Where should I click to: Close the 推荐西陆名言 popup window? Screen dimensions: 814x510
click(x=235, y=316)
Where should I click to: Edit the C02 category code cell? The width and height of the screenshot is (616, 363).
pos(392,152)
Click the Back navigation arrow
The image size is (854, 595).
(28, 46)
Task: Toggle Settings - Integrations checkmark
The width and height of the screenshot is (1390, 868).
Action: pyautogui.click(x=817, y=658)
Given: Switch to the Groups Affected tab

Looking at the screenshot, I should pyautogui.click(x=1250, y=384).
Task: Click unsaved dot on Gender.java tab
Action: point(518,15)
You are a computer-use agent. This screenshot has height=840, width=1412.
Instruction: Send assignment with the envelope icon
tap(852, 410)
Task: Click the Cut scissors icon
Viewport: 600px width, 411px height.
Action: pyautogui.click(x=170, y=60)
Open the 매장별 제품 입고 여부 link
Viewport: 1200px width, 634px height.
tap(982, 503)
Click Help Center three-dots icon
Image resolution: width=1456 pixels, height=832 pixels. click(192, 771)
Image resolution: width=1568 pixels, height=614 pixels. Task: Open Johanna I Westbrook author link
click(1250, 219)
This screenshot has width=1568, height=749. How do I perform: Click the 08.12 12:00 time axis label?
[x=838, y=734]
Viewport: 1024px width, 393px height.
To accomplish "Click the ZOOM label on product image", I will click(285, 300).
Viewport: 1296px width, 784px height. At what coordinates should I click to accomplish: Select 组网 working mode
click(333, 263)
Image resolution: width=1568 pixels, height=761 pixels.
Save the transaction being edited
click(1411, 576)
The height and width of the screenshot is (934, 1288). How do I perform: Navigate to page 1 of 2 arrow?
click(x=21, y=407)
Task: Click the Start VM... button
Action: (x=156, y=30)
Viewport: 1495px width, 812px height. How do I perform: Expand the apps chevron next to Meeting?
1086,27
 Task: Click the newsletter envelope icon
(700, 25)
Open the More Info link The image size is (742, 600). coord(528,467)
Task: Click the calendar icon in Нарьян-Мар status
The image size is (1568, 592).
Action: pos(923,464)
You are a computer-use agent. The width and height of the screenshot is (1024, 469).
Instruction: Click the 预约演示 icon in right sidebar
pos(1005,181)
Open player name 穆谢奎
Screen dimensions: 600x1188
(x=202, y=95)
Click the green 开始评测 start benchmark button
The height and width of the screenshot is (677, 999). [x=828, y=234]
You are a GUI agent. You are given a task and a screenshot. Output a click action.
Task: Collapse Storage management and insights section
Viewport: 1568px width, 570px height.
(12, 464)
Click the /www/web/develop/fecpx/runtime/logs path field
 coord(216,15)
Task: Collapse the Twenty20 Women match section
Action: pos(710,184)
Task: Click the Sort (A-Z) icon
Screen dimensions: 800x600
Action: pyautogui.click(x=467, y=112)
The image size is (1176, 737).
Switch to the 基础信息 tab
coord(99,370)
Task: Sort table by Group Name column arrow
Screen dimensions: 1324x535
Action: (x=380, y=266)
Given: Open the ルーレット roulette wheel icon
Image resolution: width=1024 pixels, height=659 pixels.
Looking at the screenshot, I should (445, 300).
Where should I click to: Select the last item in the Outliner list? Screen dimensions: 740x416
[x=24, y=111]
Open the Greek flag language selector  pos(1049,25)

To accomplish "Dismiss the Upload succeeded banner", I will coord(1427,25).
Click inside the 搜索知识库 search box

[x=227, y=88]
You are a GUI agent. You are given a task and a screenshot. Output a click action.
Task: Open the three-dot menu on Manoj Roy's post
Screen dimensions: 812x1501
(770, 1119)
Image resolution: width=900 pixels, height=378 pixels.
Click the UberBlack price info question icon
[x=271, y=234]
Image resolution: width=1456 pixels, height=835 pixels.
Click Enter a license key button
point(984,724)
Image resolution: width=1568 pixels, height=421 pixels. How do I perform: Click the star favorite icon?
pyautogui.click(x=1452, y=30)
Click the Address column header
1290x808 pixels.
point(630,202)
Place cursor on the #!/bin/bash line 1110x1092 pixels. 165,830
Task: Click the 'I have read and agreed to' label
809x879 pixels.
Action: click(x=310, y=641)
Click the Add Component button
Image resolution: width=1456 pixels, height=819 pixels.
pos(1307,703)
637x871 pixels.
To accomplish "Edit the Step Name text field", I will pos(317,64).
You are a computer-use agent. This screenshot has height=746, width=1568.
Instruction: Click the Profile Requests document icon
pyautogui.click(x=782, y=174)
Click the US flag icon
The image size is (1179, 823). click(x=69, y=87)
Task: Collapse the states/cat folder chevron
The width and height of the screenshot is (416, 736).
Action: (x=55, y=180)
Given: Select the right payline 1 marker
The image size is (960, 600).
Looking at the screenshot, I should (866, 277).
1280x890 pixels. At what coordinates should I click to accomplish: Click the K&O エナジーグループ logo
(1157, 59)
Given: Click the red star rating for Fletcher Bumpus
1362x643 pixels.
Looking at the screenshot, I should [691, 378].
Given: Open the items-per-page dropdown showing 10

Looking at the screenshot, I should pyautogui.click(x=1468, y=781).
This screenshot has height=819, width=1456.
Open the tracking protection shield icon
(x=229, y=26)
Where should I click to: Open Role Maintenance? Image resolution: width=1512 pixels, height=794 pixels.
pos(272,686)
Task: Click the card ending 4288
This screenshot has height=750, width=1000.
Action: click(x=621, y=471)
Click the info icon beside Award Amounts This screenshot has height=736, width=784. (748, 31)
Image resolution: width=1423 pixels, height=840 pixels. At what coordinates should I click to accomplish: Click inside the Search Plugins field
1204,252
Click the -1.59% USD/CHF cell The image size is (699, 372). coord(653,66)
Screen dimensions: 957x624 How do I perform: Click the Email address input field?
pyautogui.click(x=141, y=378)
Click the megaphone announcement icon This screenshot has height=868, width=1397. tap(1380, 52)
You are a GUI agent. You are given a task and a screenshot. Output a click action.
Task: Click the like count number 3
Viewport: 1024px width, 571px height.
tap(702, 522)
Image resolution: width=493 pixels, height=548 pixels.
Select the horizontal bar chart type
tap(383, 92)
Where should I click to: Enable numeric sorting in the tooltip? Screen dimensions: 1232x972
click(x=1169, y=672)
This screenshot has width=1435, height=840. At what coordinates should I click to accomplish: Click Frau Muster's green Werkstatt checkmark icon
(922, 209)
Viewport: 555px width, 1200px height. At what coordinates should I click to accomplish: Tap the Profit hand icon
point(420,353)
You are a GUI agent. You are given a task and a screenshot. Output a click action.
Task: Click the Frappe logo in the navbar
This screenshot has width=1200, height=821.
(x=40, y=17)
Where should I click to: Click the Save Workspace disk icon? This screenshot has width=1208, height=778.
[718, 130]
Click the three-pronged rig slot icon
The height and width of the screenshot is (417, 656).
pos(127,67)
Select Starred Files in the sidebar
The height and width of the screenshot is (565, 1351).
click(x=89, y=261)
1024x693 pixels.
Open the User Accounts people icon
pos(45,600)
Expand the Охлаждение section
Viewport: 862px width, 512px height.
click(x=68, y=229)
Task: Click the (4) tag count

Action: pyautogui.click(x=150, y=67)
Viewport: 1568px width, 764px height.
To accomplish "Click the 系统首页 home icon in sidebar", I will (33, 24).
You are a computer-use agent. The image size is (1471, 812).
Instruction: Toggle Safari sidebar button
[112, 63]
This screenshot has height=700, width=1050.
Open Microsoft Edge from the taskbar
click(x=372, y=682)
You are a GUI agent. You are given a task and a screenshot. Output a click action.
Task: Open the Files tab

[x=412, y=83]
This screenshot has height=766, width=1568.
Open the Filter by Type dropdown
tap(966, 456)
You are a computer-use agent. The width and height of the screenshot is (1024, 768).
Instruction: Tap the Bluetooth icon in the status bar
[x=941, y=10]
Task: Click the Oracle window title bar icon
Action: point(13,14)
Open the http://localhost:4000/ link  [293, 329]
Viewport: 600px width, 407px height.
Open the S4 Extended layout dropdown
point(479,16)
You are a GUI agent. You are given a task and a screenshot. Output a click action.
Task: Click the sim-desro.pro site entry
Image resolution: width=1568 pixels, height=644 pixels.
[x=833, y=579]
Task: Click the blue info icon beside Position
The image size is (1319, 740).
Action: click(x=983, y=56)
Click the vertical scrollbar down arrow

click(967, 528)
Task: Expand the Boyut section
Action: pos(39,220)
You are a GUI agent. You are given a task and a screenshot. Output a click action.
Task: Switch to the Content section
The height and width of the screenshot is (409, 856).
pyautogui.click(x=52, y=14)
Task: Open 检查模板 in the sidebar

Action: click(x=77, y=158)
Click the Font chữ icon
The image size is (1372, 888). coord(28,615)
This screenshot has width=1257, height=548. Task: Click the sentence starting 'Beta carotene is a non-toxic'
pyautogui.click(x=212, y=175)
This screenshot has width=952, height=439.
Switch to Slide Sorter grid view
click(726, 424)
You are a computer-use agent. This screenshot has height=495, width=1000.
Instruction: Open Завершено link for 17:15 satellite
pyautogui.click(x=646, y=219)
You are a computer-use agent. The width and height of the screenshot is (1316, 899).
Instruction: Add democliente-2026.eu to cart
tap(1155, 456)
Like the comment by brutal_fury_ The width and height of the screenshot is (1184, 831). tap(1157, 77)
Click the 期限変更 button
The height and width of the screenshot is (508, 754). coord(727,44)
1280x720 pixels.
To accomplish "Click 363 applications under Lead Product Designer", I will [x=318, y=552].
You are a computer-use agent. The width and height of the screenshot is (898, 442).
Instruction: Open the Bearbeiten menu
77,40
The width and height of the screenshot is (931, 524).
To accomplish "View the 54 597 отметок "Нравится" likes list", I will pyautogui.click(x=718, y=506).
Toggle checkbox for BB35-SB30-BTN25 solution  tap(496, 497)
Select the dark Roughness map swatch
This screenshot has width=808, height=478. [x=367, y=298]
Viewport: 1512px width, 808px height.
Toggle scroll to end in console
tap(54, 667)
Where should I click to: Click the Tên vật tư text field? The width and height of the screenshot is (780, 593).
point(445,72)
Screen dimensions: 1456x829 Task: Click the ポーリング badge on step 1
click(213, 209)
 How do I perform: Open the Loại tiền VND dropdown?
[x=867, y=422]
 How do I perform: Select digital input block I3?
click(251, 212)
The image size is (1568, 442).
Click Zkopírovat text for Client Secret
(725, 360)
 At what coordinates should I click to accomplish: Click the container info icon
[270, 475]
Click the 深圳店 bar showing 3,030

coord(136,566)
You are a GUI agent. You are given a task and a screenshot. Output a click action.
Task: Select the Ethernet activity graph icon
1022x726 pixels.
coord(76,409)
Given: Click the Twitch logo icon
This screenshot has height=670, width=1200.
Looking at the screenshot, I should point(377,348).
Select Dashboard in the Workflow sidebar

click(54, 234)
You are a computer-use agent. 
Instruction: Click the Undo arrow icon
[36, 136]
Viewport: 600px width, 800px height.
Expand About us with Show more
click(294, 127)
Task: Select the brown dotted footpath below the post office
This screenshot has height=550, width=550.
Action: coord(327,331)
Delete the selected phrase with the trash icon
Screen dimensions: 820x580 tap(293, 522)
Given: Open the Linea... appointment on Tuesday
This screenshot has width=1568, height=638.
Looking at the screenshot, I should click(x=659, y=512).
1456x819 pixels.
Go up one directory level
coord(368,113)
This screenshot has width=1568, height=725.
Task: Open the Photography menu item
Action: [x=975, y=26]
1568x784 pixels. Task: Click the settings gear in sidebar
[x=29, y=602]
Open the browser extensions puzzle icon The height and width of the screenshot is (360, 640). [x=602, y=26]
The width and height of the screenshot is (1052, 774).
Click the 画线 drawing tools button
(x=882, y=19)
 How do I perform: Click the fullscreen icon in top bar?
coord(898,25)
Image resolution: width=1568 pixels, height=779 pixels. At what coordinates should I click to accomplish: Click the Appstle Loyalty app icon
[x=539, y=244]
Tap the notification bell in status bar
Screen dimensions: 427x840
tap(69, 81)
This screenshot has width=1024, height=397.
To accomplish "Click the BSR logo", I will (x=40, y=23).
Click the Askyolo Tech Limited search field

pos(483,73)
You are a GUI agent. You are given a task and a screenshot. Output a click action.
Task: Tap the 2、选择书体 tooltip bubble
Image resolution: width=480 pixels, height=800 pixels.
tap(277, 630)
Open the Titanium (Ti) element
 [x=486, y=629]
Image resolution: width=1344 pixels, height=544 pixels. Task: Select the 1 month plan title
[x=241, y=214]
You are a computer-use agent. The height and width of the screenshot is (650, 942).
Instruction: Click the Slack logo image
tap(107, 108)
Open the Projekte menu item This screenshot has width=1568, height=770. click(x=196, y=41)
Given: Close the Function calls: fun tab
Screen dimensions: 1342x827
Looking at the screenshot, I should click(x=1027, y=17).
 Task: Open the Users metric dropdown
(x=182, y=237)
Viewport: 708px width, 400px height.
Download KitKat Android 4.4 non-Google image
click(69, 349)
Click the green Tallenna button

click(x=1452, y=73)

........

Exercise aim:
Copy out the entries above starting with the line that contains "Viewport: 555px width, 1200px" and going on through the line that contains "point(420,353)", reproducing each line exactly.

Solution to the exercise:
Viewport: 555px width, 1200px height. At what coordinates should I click to accomplish: Tap the Profit hand icon
point(420,353)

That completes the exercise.